Água verde, azul e cinza: uma leitura sobre o consumo
O estudo avaliou três categorias de uso da água. A água verde, que corresponde à umidade natural do solo usada no crescimento das forrageiras e do milho, representou quase 99% do total da pegada hídrica. Já a água azul, proveniente de rios e lençóis freáticos, é aplicada em atividades como dessedentação dos animais, resfriamento e limpeza. Por fim, a água cinza está relacionada à diluição de poluentes — especialmente os nitratos — presentes nos efluentes utilizados como fertilizantes.
Os resultados mostram que a eficiência agrícola é o maior vetor de economia hídrica, superando inclusive o impacto direto da ordenha ou do consumo animal. Ao elevar em 25% os rendimentos do milho e da soja, por exemplo, é possível reduzir drasticamente a necessidade total de água. O tratamento adequado dos dejetos, a redução no uso de água durante a ordenha e o aumento da produção individual por vaca também se destacaram como medidas-chave para alcançar resultados expressivos.
O efeito do clima sobre a pecuária leiteira
As projeções feitas pelos pesquisadores indicam que o aquecimento global tende a ampliar a pegada hídrica nos sistemas produtivos, tanto na categoria verde quanto na azul. Isso ocorre porque as temperaturas mais altas aumentam a evapotranspiração e reduzem a produtividade agrícola. Em cenários simulados com elevação de até 2,5 °C, a pegada hídrica azul cresceu de 1% a 2%.
Mesmo diante dessas condições, o estudo reforça que a eficiência produtiva ainda é o fator mais determinante. Nos sistemas confinados, em que há maior controle sobre a dieta e a nutrição, a média variou entre 562 e 950 litros de água por quilo de leite — índice inferior ao observado em propriedades a pasto, resultado da melhor conversão alimentar e da redução das perdas no processo.

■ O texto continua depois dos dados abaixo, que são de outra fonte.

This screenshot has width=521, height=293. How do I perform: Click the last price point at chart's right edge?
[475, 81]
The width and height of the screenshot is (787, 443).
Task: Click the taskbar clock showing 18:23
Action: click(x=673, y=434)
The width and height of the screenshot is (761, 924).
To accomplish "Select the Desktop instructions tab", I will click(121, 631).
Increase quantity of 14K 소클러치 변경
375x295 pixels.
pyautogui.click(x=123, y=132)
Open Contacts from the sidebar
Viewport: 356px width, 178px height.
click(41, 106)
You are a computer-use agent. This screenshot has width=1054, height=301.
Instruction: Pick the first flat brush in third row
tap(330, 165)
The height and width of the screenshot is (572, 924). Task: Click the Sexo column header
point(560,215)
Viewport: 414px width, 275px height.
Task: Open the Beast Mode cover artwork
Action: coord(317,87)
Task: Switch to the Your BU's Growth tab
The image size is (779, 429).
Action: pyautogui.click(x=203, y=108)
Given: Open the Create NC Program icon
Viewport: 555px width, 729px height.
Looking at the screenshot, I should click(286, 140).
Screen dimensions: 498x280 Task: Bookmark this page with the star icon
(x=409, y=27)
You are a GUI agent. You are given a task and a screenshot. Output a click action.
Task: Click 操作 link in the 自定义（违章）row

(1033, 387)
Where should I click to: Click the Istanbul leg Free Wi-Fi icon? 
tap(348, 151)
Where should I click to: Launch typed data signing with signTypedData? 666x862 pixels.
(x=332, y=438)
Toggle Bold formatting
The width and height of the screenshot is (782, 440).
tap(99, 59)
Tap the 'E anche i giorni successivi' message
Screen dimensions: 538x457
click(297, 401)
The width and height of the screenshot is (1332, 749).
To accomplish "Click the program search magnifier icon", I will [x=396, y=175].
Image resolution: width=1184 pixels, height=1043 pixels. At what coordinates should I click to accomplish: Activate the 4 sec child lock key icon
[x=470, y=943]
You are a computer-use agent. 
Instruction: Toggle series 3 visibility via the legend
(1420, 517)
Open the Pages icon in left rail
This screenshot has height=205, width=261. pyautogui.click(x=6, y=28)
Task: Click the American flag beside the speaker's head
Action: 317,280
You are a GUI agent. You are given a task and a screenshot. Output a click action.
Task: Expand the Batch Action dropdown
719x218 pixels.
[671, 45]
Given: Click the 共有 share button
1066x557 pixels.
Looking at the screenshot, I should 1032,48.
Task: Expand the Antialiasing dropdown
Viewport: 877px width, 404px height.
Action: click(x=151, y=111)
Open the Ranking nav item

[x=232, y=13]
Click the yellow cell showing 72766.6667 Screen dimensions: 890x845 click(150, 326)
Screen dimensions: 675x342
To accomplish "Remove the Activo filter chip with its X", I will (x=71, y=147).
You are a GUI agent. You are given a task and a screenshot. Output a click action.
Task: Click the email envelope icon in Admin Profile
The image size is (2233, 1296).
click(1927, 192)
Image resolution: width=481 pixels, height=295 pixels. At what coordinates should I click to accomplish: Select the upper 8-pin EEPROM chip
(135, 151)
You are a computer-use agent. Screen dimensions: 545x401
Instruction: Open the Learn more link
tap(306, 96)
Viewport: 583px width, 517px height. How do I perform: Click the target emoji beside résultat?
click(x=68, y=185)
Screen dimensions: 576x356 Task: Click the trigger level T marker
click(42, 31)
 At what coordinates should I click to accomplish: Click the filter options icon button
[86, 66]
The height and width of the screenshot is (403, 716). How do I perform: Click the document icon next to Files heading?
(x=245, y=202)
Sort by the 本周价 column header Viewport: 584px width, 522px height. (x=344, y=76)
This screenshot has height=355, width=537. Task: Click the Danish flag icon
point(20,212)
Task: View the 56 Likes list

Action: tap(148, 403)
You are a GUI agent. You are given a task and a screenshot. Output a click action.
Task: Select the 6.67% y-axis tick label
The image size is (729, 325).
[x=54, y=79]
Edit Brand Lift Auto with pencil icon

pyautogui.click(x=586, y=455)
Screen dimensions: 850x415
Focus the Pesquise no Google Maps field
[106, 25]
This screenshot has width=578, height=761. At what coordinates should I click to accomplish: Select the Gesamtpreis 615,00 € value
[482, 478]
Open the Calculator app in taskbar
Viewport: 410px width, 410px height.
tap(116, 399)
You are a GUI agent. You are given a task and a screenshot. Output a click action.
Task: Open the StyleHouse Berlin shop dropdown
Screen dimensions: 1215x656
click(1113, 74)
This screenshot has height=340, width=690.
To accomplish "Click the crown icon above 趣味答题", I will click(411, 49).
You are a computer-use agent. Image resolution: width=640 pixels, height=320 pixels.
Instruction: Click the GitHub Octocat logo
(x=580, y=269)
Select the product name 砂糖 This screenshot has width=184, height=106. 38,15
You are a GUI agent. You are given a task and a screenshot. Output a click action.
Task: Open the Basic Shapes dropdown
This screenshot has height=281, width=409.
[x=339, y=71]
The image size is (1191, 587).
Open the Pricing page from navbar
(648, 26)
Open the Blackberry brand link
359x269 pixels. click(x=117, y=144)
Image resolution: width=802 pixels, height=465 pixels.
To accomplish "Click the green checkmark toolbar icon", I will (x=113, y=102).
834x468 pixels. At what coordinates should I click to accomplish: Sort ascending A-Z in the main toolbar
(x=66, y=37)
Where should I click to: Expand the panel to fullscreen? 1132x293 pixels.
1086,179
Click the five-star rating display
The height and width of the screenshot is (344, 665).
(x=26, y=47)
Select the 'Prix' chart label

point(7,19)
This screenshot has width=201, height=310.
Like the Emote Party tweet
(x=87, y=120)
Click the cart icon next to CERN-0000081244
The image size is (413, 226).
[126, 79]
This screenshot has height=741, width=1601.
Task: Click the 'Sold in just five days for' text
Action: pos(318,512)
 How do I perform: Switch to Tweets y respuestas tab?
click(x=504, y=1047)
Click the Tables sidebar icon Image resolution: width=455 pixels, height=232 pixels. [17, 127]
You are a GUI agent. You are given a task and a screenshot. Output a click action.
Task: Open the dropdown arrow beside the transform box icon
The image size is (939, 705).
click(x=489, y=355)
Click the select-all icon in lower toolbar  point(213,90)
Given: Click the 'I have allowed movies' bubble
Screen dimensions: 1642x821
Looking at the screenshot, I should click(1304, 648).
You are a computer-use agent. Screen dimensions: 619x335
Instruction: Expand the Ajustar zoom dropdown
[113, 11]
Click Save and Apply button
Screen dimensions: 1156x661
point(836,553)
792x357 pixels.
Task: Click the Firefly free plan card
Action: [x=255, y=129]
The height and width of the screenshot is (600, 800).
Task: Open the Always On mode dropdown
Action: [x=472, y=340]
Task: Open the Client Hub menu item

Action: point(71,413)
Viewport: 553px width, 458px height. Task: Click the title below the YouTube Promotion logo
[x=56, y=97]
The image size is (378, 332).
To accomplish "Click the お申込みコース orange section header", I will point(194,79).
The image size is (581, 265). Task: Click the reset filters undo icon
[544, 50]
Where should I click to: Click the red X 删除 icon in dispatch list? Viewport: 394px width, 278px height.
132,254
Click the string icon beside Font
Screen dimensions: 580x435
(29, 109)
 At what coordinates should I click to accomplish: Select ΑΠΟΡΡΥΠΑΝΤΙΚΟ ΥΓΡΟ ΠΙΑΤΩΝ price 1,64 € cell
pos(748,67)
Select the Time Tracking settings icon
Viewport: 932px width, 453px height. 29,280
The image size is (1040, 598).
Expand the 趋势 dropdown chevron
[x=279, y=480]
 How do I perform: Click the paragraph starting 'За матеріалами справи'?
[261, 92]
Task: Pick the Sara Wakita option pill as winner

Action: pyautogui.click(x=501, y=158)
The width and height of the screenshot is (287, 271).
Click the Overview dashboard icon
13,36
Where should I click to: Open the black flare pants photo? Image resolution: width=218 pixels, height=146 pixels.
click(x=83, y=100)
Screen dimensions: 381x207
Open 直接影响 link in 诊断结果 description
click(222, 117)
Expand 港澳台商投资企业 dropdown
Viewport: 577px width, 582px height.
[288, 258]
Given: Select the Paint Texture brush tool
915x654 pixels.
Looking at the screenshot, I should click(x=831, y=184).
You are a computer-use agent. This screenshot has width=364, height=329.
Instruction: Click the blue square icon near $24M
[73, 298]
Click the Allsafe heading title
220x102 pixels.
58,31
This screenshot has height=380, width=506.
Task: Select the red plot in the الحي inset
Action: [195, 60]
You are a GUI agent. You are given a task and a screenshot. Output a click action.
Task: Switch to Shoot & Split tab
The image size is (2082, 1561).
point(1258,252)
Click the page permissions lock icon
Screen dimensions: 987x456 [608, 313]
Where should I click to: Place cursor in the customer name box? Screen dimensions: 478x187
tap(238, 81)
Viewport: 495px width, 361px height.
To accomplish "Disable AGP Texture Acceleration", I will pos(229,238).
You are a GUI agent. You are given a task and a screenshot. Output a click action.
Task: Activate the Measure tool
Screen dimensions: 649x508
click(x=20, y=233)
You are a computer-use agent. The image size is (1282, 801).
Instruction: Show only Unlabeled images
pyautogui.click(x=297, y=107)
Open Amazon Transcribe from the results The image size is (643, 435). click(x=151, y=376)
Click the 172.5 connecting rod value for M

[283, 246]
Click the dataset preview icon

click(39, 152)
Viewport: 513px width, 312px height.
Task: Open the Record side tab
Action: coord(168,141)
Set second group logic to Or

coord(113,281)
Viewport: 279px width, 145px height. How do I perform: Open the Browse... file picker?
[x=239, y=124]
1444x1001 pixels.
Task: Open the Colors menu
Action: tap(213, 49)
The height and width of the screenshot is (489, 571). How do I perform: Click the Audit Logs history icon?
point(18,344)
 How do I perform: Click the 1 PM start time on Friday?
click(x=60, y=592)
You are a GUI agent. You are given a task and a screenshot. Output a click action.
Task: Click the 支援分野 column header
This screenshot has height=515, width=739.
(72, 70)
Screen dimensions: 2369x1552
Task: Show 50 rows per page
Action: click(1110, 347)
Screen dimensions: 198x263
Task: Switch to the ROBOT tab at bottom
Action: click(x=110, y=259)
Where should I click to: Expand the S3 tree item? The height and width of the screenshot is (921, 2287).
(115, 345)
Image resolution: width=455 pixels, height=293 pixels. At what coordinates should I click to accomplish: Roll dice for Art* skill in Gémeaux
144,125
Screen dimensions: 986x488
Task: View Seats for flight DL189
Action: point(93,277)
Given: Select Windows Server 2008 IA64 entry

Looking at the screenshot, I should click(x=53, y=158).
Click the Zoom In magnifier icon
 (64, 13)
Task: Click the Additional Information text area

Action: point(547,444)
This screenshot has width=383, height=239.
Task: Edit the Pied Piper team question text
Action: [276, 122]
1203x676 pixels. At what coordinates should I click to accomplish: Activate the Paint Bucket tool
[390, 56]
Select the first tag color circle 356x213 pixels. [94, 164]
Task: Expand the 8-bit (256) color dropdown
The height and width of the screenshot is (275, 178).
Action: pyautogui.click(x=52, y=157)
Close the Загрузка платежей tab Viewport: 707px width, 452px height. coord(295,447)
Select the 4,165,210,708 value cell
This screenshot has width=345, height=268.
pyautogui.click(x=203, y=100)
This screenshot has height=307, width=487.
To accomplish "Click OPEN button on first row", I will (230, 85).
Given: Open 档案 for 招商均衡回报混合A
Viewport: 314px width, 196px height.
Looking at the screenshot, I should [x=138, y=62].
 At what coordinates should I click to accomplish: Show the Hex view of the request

Produção sustentável e metas globais
A pesquisa integra o esforço da Embrapa para atender aos Objetivos de Desenvolvimento Sustentável (ODS) da Organização das Nações Unidas, especialmente aqueles ligados à produção responsável (ODS 12), ação climática (ODS 13) e agricultura resiliente (ODS 2). O estudo reforça que a sustentabilidade hídrica na pecuária é tecnicamente possível, desde que o manejo agrícola e zootécnico caminhem juntos.
Com base nas conclusões, o uso eficiente da água não é apenas uma exigência ambiental, mas também uma estratégia de competitividade para o setor leiteiro. Ao associar inovação, pesquisa e boas práticas, o produtor pode garantir menor impacto ambiental, melhor rentabilidade e maior resiliência diante das mudanças climáticas — consolidando o Brasil como referência em produção sustentável de leite.